The book clearly draws relationships between the scientific community and national media and their collusion with the Atomic Energy Commission message during the Cold War — that a large nuclear arsenal would protect national security, it was the people’s patriotic duty to build bomb shelters in their homes to protect them from the Russians, and the tests in Nevada were controlled experiments. Together they “underscored the nationalistic propaganda,” exploiting and contaminating the people living in geographical sacrifice zones located in southern Utah and the Navajo reservation (Dinetah) and the Laguna Pueblo land.
The U.S. has mined more that 225 million tons of uranium since 1945. It was used to build and test atomic bombs that assured national security, or possibly applied to domestic construction processes such as building dams or highways, according to Fox.
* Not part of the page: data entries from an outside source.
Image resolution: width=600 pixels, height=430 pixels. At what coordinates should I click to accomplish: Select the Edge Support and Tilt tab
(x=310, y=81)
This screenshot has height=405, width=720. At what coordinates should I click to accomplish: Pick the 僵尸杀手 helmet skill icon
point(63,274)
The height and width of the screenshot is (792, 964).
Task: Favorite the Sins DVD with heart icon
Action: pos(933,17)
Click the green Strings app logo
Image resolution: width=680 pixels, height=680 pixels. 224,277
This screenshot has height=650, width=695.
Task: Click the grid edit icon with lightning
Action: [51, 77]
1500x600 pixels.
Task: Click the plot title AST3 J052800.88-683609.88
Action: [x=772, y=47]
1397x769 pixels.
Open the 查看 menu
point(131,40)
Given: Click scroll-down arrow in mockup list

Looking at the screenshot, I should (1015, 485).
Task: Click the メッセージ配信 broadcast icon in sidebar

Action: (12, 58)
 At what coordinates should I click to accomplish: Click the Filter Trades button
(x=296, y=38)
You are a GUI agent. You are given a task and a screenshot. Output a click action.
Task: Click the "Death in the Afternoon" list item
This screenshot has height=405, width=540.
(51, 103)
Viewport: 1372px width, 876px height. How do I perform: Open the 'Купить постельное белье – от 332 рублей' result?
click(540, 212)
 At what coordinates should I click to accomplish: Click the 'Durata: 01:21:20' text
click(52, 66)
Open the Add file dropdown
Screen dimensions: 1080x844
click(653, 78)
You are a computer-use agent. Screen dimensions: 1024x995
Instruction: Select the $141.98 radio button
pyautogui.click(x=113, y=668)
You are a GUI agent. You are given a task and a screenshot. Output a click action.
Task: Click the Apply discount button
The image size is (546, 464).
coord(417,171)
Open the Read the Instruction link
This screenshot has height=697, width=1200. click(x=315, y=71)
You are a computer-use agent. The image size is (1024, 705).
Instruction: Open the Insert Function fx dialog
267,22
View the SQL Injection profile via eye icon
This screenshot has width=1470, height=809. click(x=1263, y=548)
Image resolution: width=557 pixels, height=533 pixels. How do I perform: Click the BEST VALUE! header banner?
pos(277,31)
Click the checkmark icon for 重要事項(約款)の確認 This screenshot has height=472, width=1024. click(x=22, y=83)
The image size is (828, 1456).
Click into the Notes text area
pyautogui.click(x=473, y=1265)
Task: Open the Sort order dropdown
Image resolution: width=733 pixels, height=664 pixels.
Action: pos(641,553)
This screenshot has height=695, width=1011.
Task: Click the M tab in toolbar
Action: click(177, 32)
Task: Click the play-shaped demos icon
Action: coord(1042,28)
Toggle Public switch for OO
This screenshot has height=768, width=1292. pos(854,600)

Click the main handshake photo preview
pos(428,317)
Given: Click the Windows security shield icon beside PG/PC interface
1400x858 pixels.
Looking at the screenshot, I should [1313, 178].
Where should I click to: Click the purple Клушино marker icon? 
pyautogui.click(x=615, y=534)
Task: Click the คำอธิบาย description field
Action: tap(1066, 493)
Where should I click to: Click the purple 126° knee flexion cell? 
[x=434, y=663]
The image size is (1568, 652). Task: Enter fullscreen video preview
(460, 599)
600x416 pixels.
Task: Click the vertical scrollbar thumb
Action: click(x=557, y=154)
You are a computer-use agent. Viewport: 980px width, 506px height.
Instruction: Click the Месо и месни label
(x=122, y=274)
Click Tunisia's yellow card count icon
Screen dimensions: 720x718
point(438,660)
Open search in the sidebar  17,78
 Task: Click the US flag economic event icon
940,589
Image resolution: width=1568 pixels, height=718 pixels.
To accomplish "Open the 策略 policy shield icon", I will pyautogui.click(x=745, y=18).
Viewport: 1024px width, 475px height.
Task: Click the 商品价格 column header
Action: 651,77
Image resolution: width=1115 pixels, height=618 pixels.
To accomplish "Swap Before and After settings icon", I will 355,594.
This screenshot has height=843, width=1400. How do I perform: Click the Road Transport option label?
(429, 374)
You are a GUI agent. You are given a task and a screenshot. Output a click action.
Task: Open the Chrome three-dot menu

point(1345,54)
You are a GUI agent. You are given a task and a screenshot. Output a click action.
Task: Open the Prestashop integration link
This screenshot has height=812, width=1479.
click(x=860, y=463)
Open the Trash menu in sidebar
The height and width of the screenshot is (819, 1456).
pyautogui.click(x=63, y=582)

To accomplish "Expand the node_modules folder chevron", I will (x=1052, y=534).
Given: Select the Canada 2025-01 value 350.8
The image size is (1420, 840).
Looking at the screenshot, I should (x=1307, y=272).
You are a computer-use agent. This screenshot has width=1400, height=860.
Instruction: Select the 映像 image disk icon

It was not just a few detonated bombs, but 100 atmospheric tests between 1945 and 1962, when the atmospheric test ban put a halt to surface explosions. Since then the U.S. has test-detonated 900 underground nuclear weapons.
Fox told the Free Press that she wrote “Downwind” in this multi-layered format in order to place the stories in a verifiable perspective, “to document the shift in people’s consciousness that had clearly taken place.”
“They felt betrayed after learning that government had actively concealed the risks of radiation from nuclear weapons development and uranium extraction.
“It should be the burden of the industry to prove that these consequences are not related, not the burden of the victim to prove that they are.”
Each carefully detailed geographical, political and human facet of the nuclear-testing and extraction program presents the grim future. “…cancers and illnesses will continue to manifest in the bodies of ordinary people erasing the supposed boundaries between soldier and civilian,” says Fox, “making us all survivors and potential victims of a war we thought had ended.”
The stories in Fox’s book are border crossers. They layer over nations and politics, linking the betrayal of ordinary people to the blatant marketing campaigns designed to persuade citizens of the need for nuclear development.
“I tried really hard to preserve these stories as respectfully as they were shared with me,” to carefully preserve the conversations about nuclear energy, she said. “Over time the stories begin to fade into the background. Nuclear activism wanes and rises in the public interest. My grandest ambition is to know that people are talking about this today, that they haven’t forgotten.”